- _RECORDS PROVIDED_

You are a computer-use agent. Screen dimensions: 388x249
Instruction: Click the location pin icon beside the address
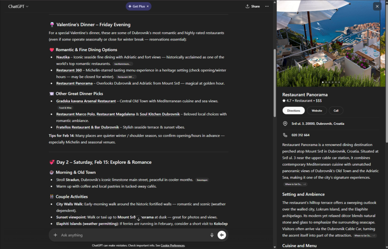[x=285, y=123]
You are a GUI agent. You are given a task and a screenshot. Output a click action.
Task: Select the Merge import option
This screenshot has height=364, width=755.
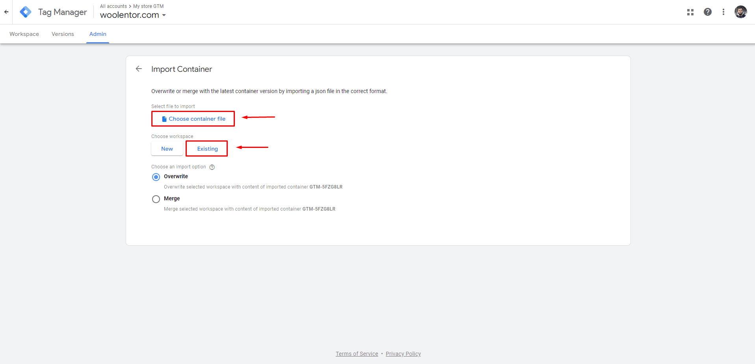tap(156, 199)
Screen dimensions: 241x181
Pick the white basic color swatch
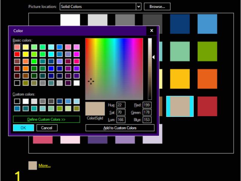[77, 83]
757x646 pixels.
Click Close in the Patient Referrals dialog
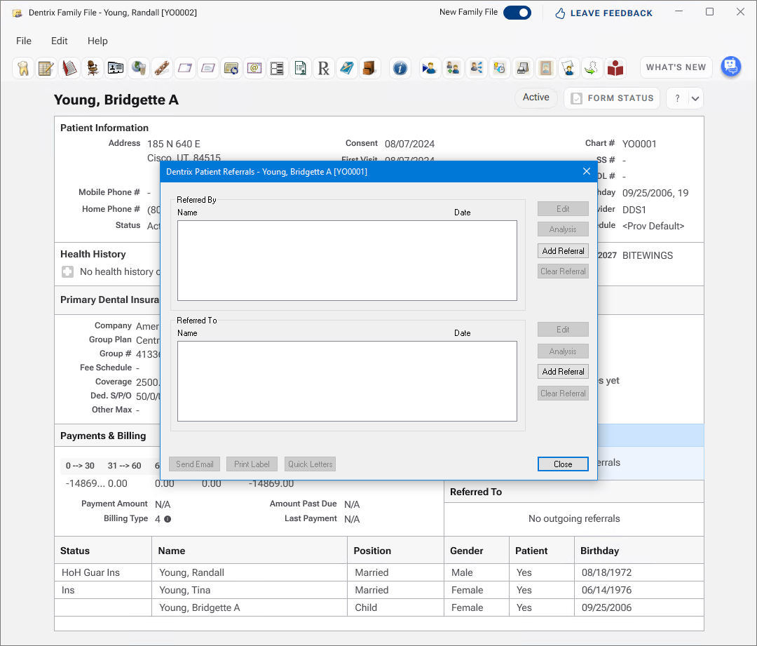[563, 464]
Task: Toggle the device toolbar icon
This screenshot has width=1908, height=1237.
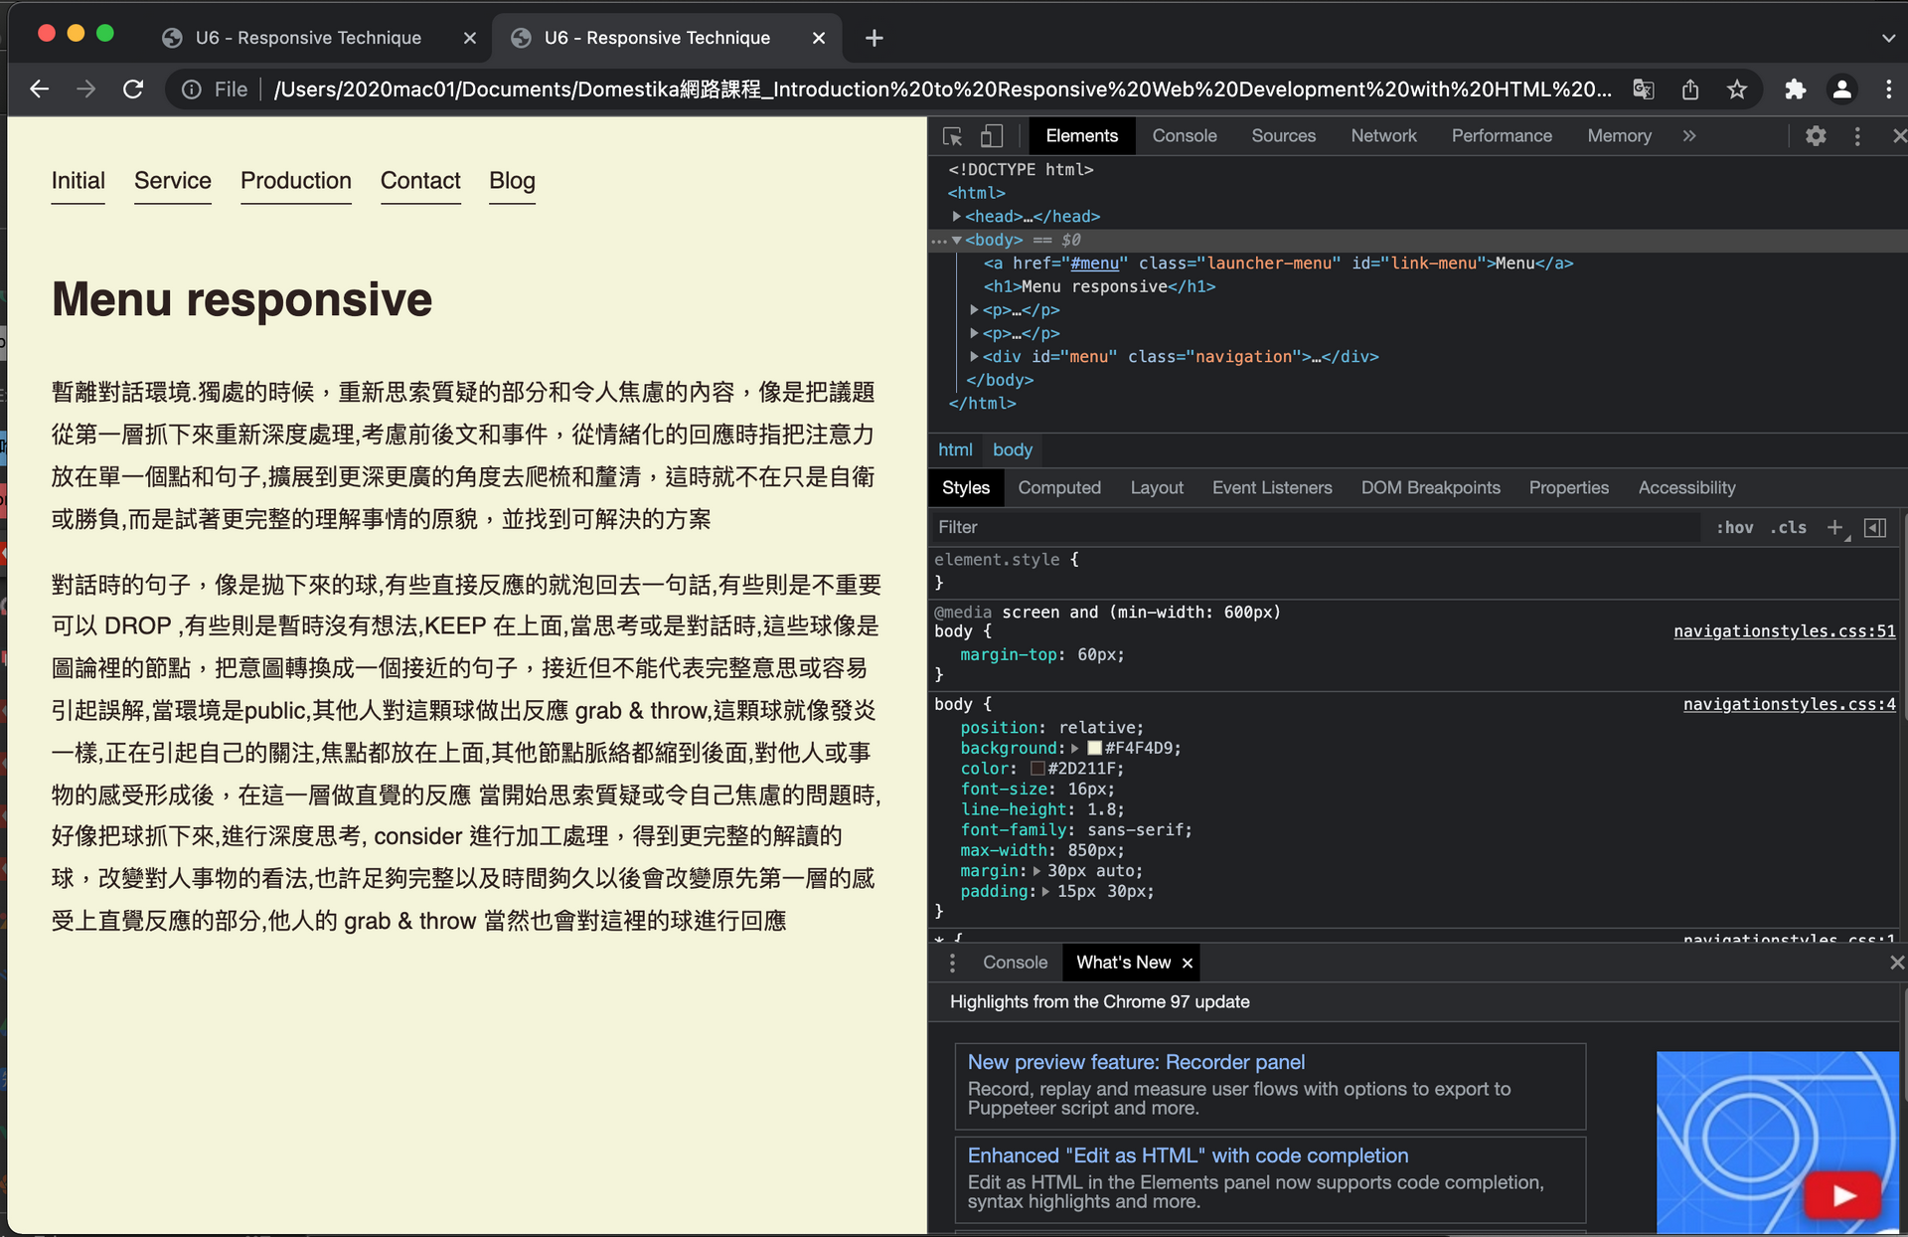Action: [991, 136]
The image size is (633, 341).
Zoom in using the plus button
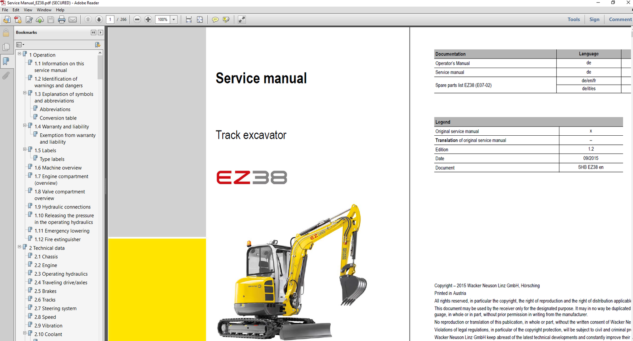coord(148,19)
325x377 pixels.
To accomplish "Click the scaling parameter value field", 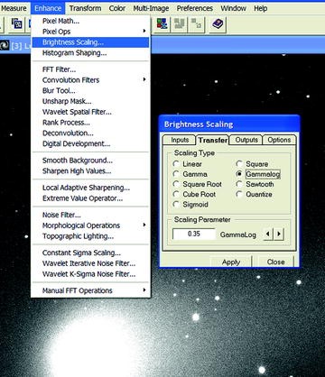I will coord(194,234).
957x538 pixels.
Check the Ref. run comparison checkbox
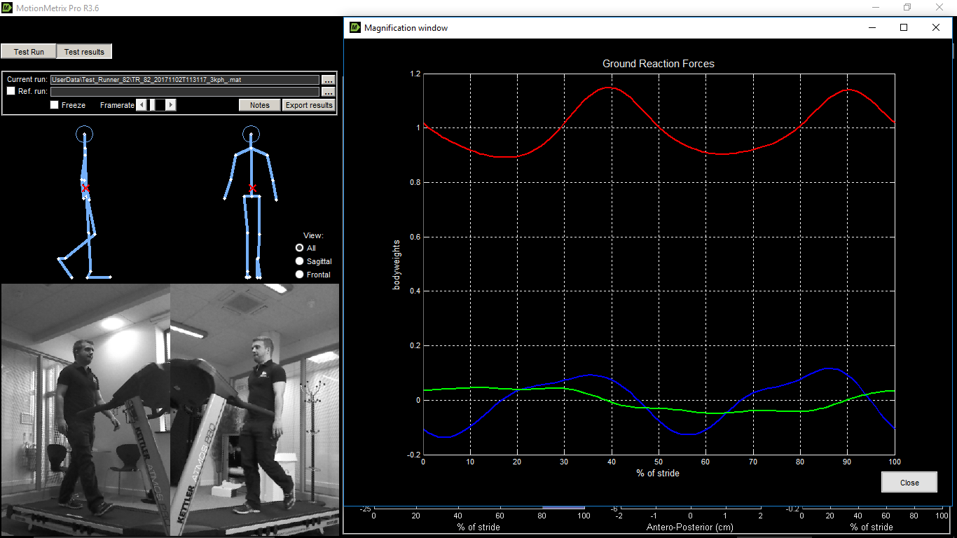11,90
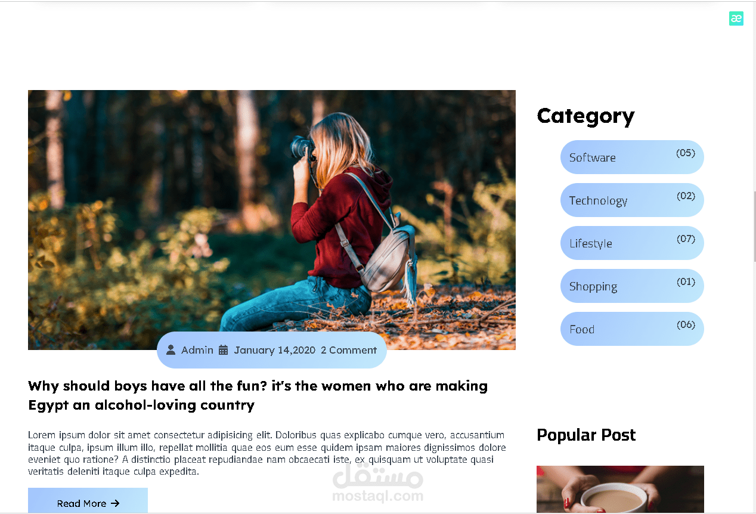Open the Food category

[x=632, y=329]
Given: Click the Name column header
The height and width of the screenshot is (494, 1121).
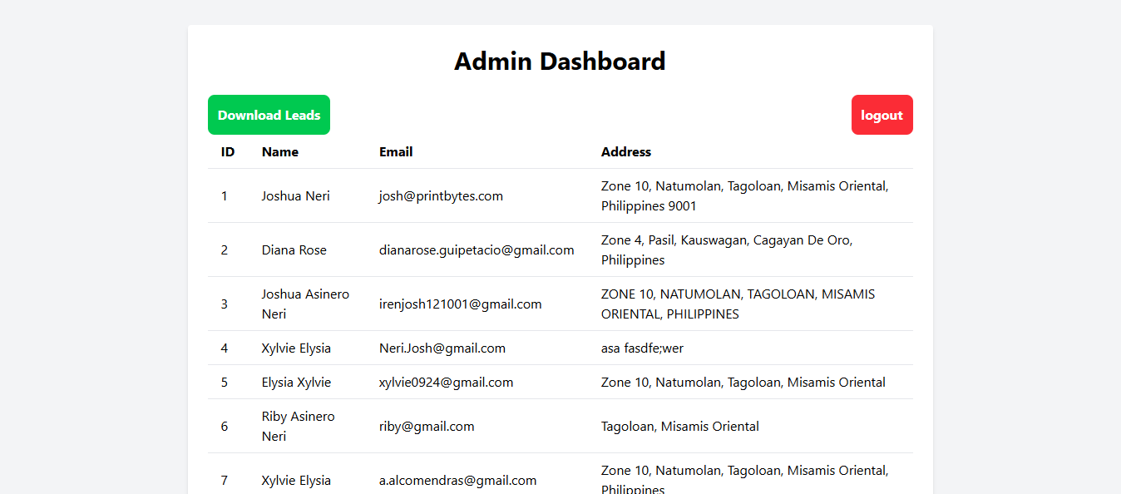Looking at the screenshot, I should point(279,152).

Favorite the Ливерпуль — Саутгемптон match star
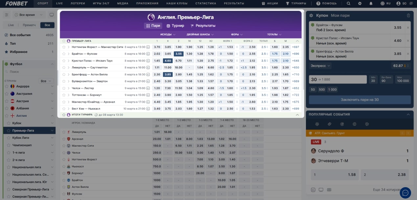point(64,67)
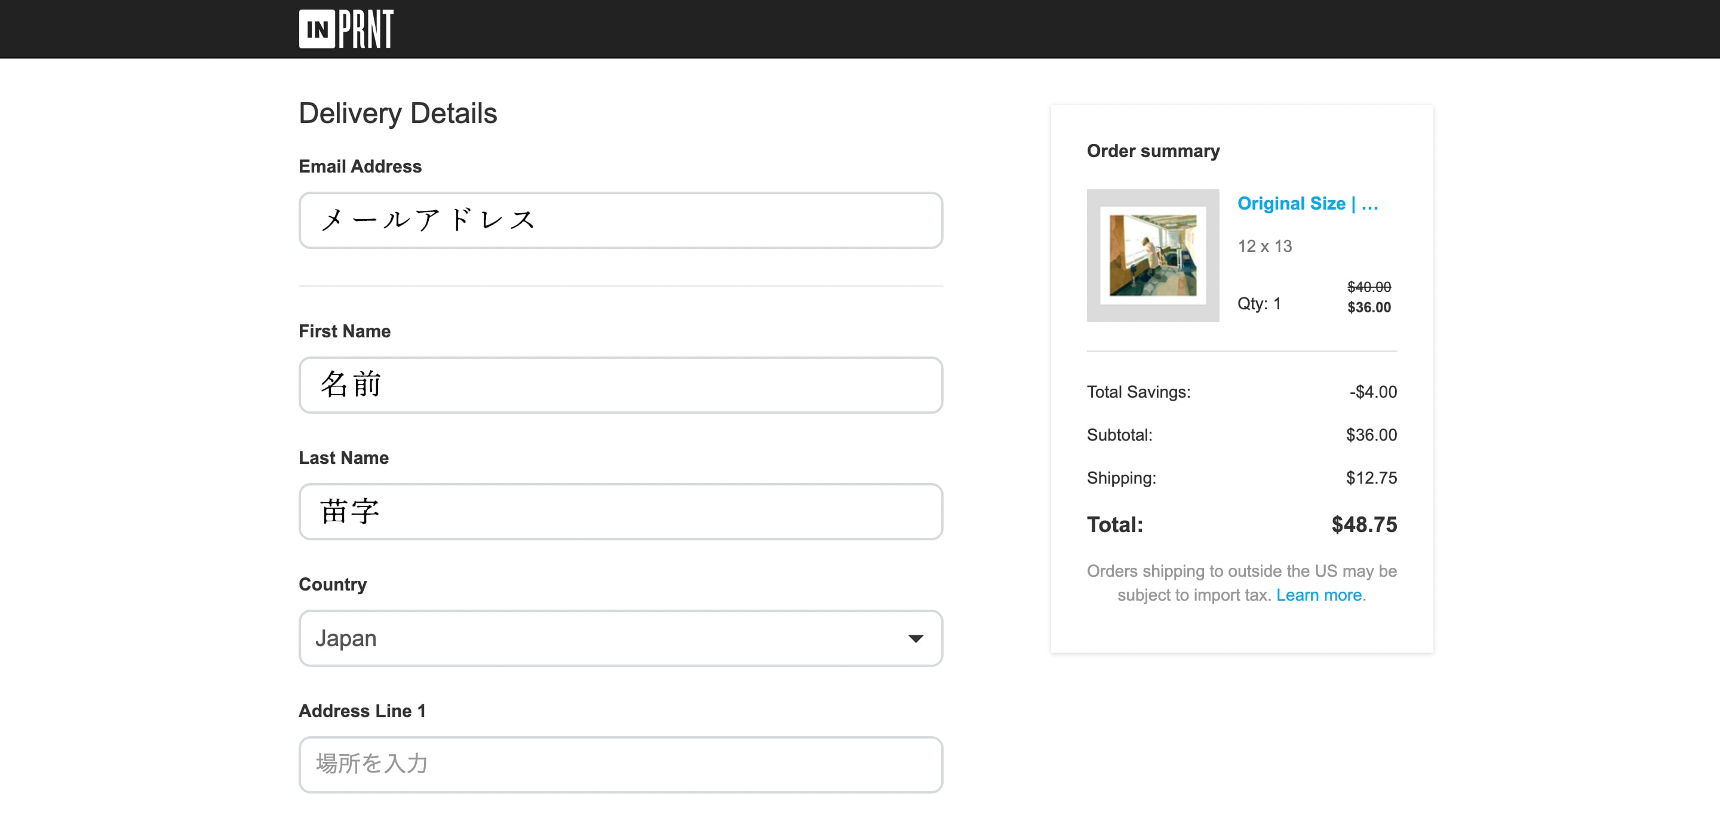The image size is (1720, 824).
Task: Click the INPRNT logo in header
Action: point(346,29)
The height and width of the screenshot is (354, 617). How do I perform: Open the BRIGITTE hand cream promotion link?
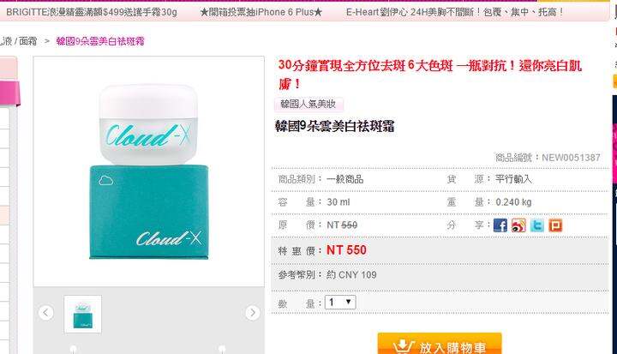click(x=92, y=12)
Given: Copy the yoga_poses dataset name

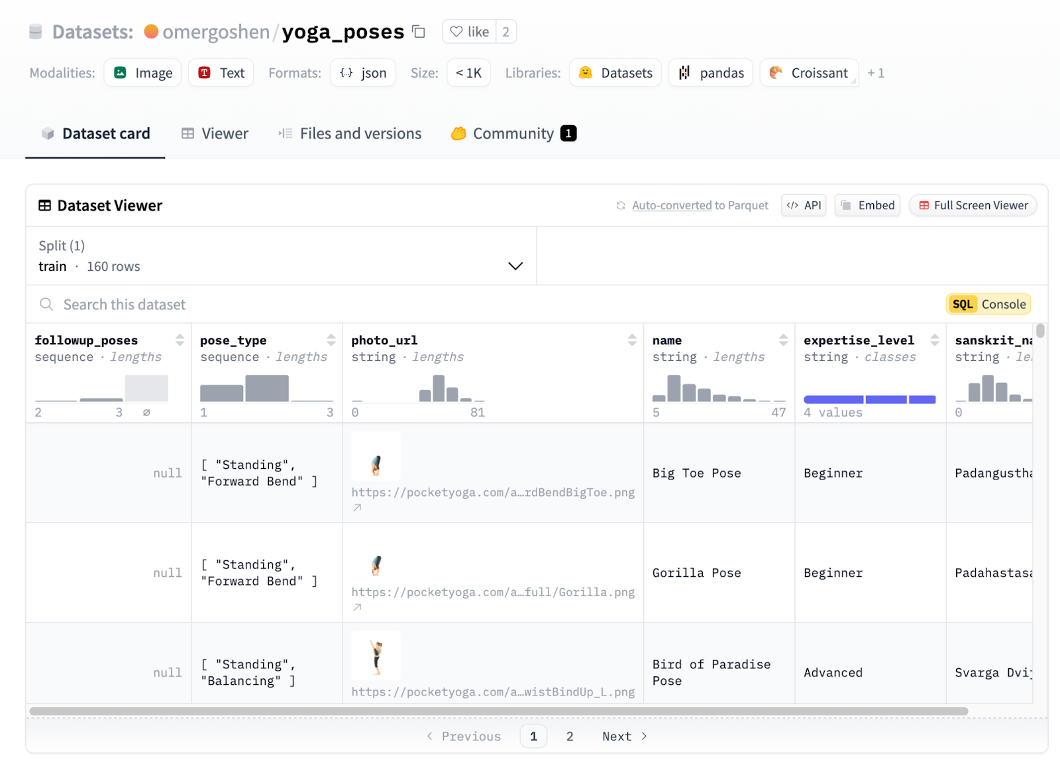Looking at the screenshot, I should click(419, 31).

- _YOUR OBJECTIVE_
Identify each line in the records above that contains the string "pixels", and copy those lines in full.

- _TASK SOLUTION_
757x646 pixels.
325x377 pixels.
957x538 pixels.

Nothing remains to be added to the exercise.